BogorOne.co.id | Jakarta – Harga emas turun, Rabu (25/6/2025) setelah diumumkannya gencatan senjata antara Israel dan Iran. Penurunan tensi geopolitik tersebut menekan permintaan terhadap aset safe haven, sehingga mendorong harga emas jatuh ke level terendah dalam lebih dari dua pekan.
Mengutip Reuters, harga emas spot turun 1,4 persen menjadi US$ 3.319,96 per troi ons. Kontrak berjangka emas Amerika Serikat juga melemah 1,8 persen ke posisi US$ 3.333,9 per troi ons.
Analis logam senior Zaner Metals, Peter Grant, menyebut bahwa berkurangnya ketegangan di Timur Tengah menjadi faktor utama yang melemahkan daya tarik emas.

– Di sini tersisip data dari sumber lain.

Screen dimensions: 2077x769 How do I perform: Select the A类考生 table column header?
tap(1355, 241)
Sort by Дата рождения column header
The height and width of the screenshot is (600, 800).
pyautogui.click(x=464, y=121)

“Permintaan safe haven melemah dan pasar cenderung masuk ke mode risk-on,” ujarnya.
Menurut Grant, harga emas saat ini memiliki level dukungan di kisaran US$ 3.300 dan lebih kuat di US$ 3.250 per ons. Meski demikian, ia menambahkan bahwa ketidakpastian atas keberlangsungan gencatan senjata berpotensi membatasi pelemahan harga lebih lanjut.
Di sisi lain, pasar saham global mencatatkan kenaikan dan dolar AS melemah pascapengumuman gencatan senjata.
Untuk logam mulia lainnya, harga perak spot turun 0,8 persen ke US$ 35,83 per troi ons, menyentuh level terendah sejak 5 Juni 2025. Platinum naik 1,6 persen ke US$ 1.314,91 per troi ons, sementara paladium turun 1,5 persen ke US$ 1.061,90 per troi ons.